------ Data under study

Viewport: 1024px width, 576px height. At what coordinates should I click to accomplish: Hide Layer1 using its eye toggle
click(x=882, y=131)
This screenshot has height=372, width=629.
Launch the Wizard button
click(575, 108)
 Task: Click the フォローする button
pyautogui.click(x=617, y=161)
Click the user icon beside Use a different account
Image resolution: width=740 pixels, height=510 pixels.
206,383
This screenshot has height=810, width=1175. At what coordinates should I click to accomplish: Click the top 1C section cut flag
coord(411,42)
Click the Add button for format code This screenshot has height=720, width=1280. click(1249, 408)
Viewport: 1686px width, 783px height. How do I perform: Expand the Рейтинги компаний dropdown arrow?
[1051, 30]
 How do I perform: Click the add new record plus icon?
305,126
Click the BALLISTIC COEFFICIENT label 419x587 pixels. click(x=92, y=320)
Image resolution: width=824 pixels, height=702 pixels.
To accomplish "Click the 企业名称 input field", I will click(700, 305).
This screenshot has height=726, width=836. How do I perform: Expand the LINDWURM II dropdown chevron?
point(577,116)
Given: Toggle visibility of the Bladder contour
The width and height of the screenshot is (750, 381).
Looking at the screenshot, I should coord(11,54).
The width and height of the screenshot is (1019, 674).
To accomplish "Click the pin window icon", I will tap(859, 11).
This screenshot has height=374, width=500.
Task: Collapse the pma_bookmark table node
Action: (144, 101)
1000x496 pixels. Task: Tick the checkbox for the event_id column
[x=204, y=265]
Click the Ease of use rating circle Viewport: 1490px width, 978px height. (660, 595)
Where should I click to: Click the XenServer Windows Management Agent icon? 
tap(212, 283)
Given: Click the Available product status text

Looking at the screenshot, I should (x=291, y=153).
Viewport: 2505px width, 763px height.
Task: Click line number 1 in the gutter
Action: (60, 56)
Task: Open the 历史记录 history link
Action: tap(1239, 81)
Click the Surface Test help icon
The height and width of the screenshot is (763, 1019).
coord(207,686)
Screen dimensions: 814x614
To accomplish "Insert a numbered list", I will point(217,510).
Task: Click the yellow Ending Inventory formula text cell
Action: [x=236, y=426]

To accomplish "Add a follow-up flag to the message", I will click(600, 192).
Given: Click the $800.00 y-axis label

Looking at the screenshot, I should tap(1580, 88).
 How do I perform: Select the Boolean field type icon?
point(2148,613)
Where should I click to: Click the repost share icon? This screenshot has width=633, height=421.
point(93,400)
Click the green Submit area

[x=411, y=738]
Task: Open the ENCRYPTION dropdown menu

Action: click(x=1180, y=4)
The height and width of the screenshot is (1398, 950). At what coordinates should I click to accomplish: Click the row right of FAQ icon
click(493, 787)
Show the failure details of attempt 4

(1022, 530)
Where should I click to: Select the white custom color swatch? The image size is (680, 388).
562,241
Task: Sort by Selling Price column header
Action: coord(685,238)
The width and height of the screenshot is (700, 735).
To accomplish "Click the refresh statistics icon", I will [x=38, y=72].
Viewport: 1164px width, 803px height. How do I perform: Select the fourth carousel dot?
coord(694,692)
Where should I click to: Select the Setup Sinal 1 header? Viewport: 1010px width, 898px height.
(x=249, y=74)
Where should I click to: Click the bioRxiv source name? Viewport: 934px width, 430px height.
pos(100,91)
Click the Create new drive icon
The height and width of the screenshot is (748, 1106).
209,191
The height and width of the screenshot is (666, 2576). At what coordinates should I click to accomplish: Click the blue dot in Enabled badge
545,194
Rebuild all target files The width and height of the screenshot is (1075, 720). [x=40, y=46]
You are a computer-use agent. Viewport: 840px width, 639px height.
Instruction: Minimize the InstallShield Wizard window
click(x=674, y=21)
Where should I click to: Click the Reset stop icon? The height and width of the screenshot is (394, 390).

------------

The full set of entries above needs to be restated word for word.

_Your solution_.
Viewport: 1024px width, 576px height. At what coordinates should I click to accomplish: Hide Layer1 using its eye toggle
click(x=882, y=131)
This screenshot has height=372, width=629.
Launch the Wizard button
click(575, 108)
 Task: Click the フォローする button
pyautogui.click(x=617, y=161)
Click the user icon beside Use a different account
Image resolution: width=740 pixels, height=510 pixels.
206,383
This screenshot has height=810, width=1175. At what coordinates should I click to accomplish: Click the top 1C section cut flag
coord(411,42)
Click the Add button for format code This screenshot has height=720, width=1280. click(1249, 408)
Viewport: 1686px width, 783px height. How do I perform: Expand the Рейтинги компаний dropdown arrow?
[1051, 30]
 How do I perform: Click the add new record plus icon?
305,126
Click the BALLISTIC COEFFICIENT label 419x587 pixels. click(x=92, y=320)
Image resolution: width=824 pixels, height=702 pixels.
To accomplish "Click the 企业名称 input field", I will click(700, 305).
This screenshot has height=726, width=836. How do I perform: Expand the LINDWURM II dropdown chevron?
point(577,116)
Given: Toggle visibility of the Bladder contour
The width and height of the screenshot is (750, 381).
Looking at the screenshot, I should coord(11,54).
The width and height of the screenshot is (1019, 674).
To accomplish "Click the pin window icon", I will tap(859, 11).
This screenshot has height=374, width=500.
Task: Collapse the pma_bookmark table node
Action: (144, 101)
1000x496 pixels. Task: Tick the checkbox for the event_id column
[x=204, y=265]
Click the Ease of use rating circle Viewport: 1490px width, 978px height. (660, 595)
Where should I click to: Click the XenServer Windows Management Agent icon? 
tap(212, 283)
Given: Click the Available product status text

Looking at the screenshot, I should (x=291, y=153).
Viewport: 2505px width, 763px height.
Task: Click line number 1 in the gutter
Action: (60, 56)
Task: Open the 历史记录 history link
Action: tap(1239, 81)
Click the Surface Test help icon
The height and width of the screenshot is (763, 1019).
coord(207,686)
Screen dimensions: 814x614
To accomplish "Insert a numbered list", I will point(217,510).
Task: Click the yellow Ending Inventory formula text cell
Action: [x=236, y=426]

To accomplish "Add a follow-up flag to the message", I will click(600, 192).
Given: Click the $800.00 y-axis label

Looking at the screenshot, I should tap(1580, 88).
 How do I perform: Select the Boolean field type icon?
point(2148,613)
Where should I click to: Click the repost share icon? This screenshot has width=633, height=421.
point(93,400)
Click the green Submit area

[x=411, y=738]
Task: Open the ENCRYPTION dropdown menu

Action: click(x=1180, y=4)
The height and width of the screenshot is (1398, 950). At what coordinates should I click to accomplish: Click the row right of FAQ icon
click(493, 787)
Show the failure details of attempt 4

(1022, 530)
Where should I click to: Select the white custom color swatch? The image size is (680, 388).
562,241
Task: Sort by Selling Price column header
Action: coord(685,238)
The width and height of the screenshot is (700, 735).
To accomplish "Click the refresh statistics icon", I will [x=38, y=72].
Viewport: 1164px width, 803px height. How do I perform: Select the fourth carousel dot?
coord(694,692)
Where should I click to: Select the Setup Sinal 1 header? Viewport: 1010px width, 898px height.
(x=249, y=74)
Where should I click to: Click the bioRxiv source name? Viewport: 934px width, 430px height.
pos(100,91)
Click the Create new drive icon
The height and width of the screenshot is (748, 1106).
209,191
The height and width of the screenshot is (666, 2576). At what coordinates should I click to accomplish: Click the blue dot in Enabled badge
545,194
Rebuild all target files The width and height of the screenshot is (1075, 720). [x=40, y=46]
You are a computer-use agent. Viewport: 840px width, 639px height.
Instruction: Minimize the InstallShield Wizard window
click(x=674, y=21)
Where should I click to: Click the Reset stop icon? The height and width of the screenshot is (394, 390).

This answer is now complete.